- **Instructions to follow**: Transcribe the following entries word for word. End with the line where "Task: Open the USD" appears.
[Start of Attachment]
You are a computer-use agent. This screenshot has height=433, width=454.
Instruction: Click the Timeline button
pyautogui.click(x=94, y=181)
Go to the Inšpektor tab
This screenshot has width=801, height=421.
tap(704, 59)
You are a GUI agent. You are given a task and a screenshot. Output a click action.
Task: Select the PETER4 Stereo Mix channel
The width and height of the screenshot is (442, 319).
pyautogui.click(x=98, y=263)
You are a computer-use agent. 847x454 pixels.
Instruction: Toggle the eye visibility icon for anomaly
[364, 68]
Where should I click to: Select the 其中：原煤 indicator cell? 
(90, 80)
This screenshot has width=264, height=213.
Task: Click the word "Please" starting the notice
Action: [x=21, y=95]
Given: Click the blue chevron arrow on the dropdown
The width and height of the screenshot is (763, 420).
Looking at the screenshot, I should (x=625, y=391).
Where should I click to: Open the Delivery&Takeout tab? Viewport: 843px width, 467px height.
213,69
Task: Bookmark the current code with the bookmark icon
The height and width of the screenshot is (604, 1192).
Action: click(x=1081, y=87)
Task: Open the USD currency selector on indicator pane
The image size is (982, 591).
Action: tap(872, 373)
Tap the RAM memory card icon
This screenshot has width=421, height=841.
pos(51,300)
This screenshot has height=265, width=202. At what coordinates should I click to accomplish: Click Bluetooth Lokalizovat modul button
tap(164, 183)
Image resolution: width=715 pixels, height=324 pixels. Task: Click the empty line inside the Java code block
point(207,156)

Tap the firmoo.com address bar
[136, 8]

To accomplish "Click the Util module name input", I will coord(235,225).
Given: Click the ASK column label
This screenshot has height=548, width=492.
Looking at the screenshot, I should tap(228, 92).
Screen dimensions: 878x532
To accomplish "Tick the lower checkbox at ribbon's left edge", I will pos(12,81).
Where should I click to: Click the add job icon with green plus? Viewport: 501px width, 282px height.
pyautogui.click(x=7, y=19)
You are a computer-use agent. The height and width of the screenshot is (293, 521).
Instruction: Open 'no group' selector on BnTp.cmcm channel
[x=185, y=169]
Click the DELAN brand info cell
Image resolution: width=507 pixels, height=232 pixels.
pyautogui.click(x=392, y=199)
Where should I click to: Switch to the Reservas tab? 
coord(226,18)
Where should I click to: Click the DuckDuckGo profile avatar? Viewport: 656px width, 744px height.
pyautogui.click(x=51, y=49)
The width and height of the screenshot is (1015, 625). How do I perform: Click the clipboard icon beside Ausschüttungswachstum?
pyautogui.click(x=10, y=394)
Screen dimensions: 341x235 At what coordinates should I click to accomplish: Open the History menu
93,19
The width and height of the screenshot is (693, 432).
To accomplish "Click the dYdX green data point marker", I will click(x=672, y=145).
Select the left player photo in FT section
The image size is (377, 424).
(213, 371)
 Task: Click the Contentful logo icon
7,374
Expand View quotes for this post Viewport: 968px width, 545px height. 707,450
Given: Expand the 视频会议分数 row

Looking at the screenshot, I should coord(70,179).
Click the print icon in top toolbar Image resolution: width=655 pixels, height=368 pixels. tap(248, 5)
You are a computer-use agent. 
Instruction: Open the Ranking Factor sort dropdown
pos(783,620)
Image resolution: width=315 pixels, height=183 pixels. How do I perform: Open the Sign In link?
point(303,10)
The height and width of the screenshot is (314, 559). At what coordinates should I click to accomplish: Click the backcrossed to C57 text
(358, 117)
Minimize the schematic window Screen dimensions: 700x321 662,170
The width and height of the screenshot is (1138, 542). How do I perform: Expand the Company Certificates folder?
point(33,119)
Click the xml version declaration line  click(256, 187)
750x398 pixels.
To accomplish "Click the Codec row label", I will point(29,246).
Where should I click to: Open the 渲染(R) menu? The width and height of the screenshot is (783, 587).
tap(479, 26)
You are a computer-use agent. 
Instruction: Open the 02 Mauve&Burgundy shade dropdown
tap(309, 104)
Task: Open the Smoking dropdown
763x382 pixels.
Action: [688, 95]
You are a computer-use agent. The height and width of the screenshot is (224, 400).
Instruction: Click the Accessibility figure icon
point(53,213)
[End of Attachment]
- **Completed exercise**:
You are a computer-use agent. This screenshot has height=433, width=454.
Instruction: Click the Timeline button
pyautogui.click(x=94, y=181)
Go to the Inšpektor tab
This screenshot has width=801, height=421.
tap(704, 59)
You are a GUI agent. You are given a task and a screenshot. Output a click action.
Task: Select the PETER4 Stereo Mix channel
The width and height of the screenshot is (442, 319).
pyautogui.click(x=98, y=263)
You are a computer-use agent. 847x454 pixels.
Instruction: Toggle the eye visibility icon for anomaly
[364, 68]
Where should I click to: Select the 其中：原煤 indicator cell? 
(90, 80)
This screenshot has width=264, height=213.
Task: Click the word "Please" starting the notice
Action: [x=21, y=95]
Given: Click the blue chevron arrow on the dropdown
The width and height of the screenshot is (763, 420).
Looking at the screenshot, I should (x=625, y=391).
Where should I click to: Open the Delivery&Takeout tab? Viewport: 843px width, 467px height.
213,69
Task: Bookmark the current code with the bookmark icon
The height and width of the screenshot is (604, 1192).
Action: click(x=1081, y=87)
Task: Open the USD currency selector on indicator pane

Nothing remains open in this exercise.